Data records
________________

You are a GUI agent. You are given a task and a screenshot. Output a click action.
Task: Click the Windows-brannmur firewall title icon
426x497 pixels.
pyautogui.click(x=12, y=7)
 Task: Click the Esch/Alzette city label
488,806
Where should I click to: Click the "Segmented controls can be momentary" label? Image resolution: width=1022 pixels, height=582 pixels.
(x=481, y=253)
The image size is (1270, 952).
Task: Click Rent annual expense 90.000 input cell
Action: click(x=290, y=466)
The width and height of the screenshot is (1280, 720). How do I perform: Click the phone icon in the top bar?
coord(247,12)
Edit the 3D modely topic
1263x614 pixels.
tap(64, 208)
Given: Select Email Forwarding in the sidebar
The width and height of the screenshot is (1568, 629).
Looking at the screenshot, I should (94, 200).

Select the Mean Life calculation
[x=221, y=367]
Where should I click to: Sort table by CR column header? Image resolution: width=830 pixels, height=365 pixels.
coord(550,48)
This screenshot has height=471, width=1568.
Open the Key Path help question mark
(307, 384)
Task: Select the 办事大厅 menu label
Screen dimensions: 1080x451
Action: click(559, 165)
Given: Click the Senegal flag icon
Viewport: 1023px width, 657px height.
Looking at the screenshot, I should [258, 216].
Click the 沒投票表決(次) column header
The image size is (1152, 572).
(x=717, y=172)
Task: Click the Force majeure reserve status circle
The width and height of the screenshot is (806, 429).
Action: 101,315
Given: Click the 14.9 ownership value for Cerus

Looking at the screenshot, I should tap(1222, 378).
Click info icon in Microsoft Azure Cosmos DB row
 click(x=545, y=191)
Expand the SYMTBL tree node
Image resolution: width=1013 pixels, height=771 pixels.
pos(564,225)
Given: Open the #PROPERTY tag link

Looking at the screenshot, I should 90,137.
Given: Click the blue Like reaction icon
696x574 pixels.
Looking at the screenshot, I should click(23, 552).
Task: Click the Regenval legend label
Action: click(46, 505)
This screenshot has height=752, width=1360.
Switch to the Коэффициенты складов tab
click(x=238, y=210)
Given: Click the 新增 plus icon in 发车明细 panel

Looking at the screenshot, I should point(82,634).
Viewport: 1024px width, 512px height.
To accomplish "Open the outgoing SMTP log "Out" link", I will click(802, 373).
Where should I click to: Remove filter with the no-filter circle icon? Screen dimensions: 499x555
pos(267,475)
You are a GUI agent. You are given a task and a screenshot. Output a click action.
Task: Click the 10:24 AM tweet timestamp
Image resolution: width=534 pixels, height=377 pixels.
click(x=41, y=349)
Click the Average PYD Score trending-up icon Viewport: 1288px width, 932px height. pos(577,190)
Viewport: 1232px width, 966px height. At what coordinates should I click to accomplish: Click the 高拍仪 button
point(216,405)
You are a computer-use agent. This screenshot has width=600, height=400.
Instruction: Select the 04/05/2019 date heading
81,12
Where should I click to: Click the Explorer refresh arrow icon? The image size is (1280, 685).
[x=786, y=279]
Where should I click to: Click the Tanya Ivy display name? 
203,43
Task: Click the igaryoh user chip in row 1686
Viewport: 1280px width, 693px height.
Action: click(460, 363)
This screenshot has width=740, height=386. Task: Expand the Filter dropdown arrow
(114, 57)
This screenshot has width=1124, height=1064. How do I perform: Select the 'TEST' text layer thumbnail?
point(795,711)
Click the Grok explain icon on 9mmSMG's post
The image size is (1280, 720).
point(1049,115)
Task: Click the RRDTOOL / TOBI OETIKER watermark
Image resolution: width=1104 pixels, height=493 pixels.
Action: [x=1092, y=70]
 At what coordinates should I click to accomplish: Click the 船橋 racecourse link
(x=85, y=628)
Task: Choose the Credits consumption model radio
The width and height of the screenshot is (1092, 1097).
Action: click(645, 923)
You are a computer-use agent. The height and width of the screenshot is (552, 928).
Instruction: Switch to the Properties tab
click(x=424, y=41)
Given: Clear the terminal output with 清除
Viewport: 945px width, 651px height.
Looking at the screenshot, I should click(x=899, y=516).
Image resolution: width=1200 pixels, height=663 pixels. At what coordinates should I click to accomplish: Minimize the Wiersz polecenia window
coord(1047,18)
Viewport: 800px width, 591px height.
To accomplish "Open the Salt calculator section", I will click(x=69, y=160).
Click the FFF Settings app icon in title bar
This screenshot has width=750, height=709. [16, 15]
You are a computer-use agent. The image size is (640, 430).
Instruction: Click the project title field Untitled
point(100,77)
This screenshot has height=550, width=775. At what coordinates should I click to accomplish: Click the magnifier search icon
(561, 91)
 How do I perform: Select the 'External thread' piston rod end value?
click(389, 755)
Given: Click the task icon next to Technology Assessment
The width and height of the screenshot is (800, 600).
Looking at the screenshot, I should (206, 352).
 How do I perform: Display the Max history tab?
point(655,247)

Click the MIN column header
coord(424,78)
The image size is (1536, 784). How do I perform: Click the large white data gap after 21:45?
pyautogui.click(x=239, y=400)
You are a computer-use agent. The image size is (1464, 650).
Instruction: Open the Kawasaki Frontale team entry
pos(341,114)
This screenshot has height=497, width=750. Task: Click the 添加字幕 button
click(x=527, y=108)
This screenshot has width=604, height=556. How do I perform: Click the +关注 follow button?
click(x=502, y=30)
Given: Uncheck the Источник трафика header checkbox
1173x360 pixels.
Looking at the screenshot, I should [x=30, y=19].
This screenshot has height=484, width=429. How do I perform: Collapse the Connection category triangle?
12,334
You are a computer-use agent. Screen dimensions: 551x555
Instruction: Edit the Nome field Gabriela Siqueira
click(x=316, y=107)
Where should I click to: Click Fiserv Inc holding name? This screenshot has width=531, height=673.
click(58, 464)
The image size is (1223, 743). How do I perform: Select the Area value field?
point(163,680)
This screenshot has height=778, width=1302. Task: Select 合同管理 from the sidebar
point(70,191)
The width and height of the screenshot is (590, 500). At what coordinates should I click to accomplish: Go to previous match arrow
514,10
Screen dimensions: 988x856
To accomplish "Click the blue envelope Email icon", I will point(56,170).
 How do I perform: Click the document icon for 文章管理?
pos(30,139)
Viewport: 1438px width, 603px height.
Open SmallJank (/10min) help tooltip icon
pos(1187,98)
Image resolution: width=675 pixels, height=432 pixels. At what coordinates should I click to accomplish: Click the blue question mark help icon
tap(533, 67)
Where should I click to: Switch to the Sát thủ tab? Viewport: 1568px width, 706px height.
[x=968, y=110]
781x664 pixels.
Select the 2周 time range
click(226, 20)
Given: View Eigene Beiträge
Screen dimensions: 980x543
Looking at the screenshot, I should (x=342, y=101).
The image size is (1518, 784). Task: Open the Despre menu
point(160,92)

________________

**GOAL OF THE EXERCISE**
Every record above is to be copied exactly.

**EXPECTED ANSWER**
You are a GUI agent. You are given a task and a screenshot. Output a click action.
Task: Click the Windows-brannmur firewall title icon
426x497 pixels.
pyautogui.click(x=12, y=7)
 Task: Click the Esch/Alzette city label
488,806
Where should I click to: Click the "Segmented controls can be momentary" label? Image resolution: width=1022 pixels, height=582 pixels.
(x=481, y=253)
The image size is (1270, 952).
Task: Click Rent annual expense 90.000 input cell
Action: click(x=290, y=466)
The width and height of the screenshot is (1280, 720). How do I perform: Click the phone icon in the top bar?
coord(247,12)
Edit the 3D modely topic
1263x614 pixels.
tap(64, 208)
Given: Select Email Forwarding in the sidebar
The width and height of the screenshot is (1568, 629).
Looking at the screenshot, I should (94, 200).

Select the Mean Life calculation
[x=221, y=367]
Where should I click to: Sort table by CR column header? Image resolution: width=830 pixels, height=365 pixels.
coord(550,48)
This screenshot has height=471, width=1568.
Open the Key Path help question mark
(307, 384)
Task: Select the 办事大厅 menu label
Screen dimensions: 1080x451
Action: click(559, 165)
Given: Click the Senegal flag icon
Viewport: 1023px width, 657px height.
Looking at the screenshot, I should [258, 216].
Click the 沒投票表決(次) column header
The image size is (1152, 572).
(x=717, y=172)
Task: Click the Force majeure reserve status circle
The width and height of the screenshot is (806, 429).
Action: 101,315
Given: Click the 14.9 ownership value for Cerus

Looking at the screenshot, I should tap(1222, 378).
Click info icon in Microsoft Azure Cosmos DB row
 click(x=545, y=191)
Expand the SYMTBL tree node
Image resolution: width=1013 pixels, height=771 pixels.
pos(564,225)
Given: Open the #PROPERTY tag link

Looking at the screenshot, I should 90,137.
Given: Click the blue Like reaction icon
696x574 pixels.
Looking at the screenshot, I should click(23, 552).
Task: Click the Regenval legend label
Action: click(46, 505)
This screenshot has height=752, width=1360.
Switch to the Коэффициенты складов tab
click(x=238, y=210)
Given: Click the 新增 plus icon in 发车明细 panel

Looking at the screenshot, I should point(82,634).
Viewport: 1024px width, 512px height.
To accomplish "Open the outgoing SMTP log "Out" link", I will click(802, 373).
Where should I click to: Remove filter with the no-filter circle icon? Screen dimensions: 499x555
pos(267,475)
You are a GUI agent. You are given a task and a screenshot. Output a click action.
Task: Click the 10:24 AM tweet timestamp
Image resolution: width=534 pixels, height=377 pixels.
click(x=41, y=349)
Click the Average PYD Score trending-up icon Viewport: 1288px width, 932px height. pos(577,190)
Viewport: 1232px width, 966px height. At what coordinates should I click to accomplish: Click the 高拍仪 button
point(216,405)
You are a computer-use agent. This screenshot has width=600, height=400.
Instruction: Select the 04/05/2019 date heading
81,12
Where should I click to: Click the Explorer refresh arrow icon? The image size is (1280, 685).
[x=786, y=279]
Where should I click to: Click the Tanya Ivy display name? 
203,43
Task: Click the igaryoh user chip in row 1686
Viewport: 1280px width, 693px height.
Action: click(460, 363)
This screenshot has width=740, height=386. Task: Expand the Filter dropdown arrow
(114, 57)
This screenshot has width=1124, height=1064. How do I perform: Select the 'TEST' text layer thumbnail?
point(795,711)
Click the Grok explain icon on 9mmSMG's post
The image size is (1280, 720).
point(1049,115)
Task: Click the RRDTOOL / TOBI OETIKER watermark
Image resolution: width=1104 pixels, height=493 pixels.
Action: [x=1092, y=70]
 At what coordinates should I click to accomplish: Click the 船橋 racecourse link
(x=85, y=628)
Task: Choose the Credits consumption model radio
The width and height of the screenshot is (1092, 1097).
Action: click(645, 923)
You are a computer-use agent. The height and width of the screenshot is (552, 928).
Instruction: Switch to the Properties tab
click(x=424, y=41)
Given: Clear the terminal output with 清除
Viewport: 945px width, 651px height.
Looking at the screenshot, I should click(x=899, y=516).
Image resolution: width=1200 pixels, height=663 pixels. At what coordinates should I click to accomplish: Minimize the Wiersz polecenia window
coord(1047,18)
Viewport: 800px width, 591px height.
To accomplish "Open the Salt calculator section", I will click(x=69, y=160).
Click the FFF Settings app icon in title bar
This screenshot has width=750, height=709. [16, 15]
You are a computer-use agent. The image size is (640, 430).
Instruction: Click the project title field Untitled
point(100,77)
This screenshot has height=550, width=775. At what coordinates should I click to accomplish: Click the magnifier search icon
(561, 91)
 How do I perform: Select the 'External thread' piston rod end value?
click(389, 755)
Given: Click the task icon next to Technology Assessment
The width and height of the screenshot is (800, 600).
Looking at the screenshot, I should (206, 352).
 How do I perform: Display the Max history tab?
point(655,247)

Click the MIN column header
coord(424,78)
The image size is (1536, 784). How do I perform: Click the large white data gap after 21:45?
pyautogui.click(x=239, y=400)
You are a computer-use agent. The image size is (1464, 650).
Instruction: Open the Kawasaki Frontale team entry
pos(341,114)
This screenshot has height=497, width=750. Task: Click the 添加字幕 button
click(x=527, y=108)
This screenshot has width=604, height=556. How do I perform: Click the +关注 follow button?
click(x=502, y=30)
Given: Uncheck the Источник трафика header checkbox
1173x360 pixels.
Looking at the screenshot, I should [x=30, y=19].
This screenshot has height=484, width=429. How do I perform: Collapse the Connection category triangle?
12,334
You are a computer-use agent. Screen dimensions: 551x555
Instruction: Edit the Nome field Gabriela Siqueira
click(x=316, y=107)
Where should I click to: Click Fiserv Inc holding name? This screenshot has width=531, height=673.
click(58, 464)
The image size is (1223, 743). How do I perform: Select the Area value field?
point(163,680)
This screenshot has height=778, width=1302. Task: Select 合同管理 from the sidebar
point(70,191)
The width and height of the screenshot is (590, 500). At what coordinates should I click to accomplish: Go to previous match arrow
514,10
Screen dimensions: 988x856
To accomplish "Click the blue envelope Email icon", I will point(56,170).
 How do I perform: Click the document icon for 文章管理?
pos(30,139)
Viewport: 1438px width, 603px height.
Open SmallJank (/10min) help tooltip icon
pos(1187,98)
Image resolution: width=675 pixels, height=432 pixels. At what coordinates should I click to accomplish: Click the blue question mark help icon
tap(533, 67)
Where should I click to: Switch to the Sát thủ tab? Viewport: 1568px width, 706px height.
[x=968, y=110]
781x664 pixels.
Select the 2周 time range
click(226, 20)
Given: View Eigene Beiträge
Screen dimensions: 980x543
Looking at the screenshot, I should (x=342, y=101).
The image size is (1518, 784). Task: Open the Despre menu
point(160,92)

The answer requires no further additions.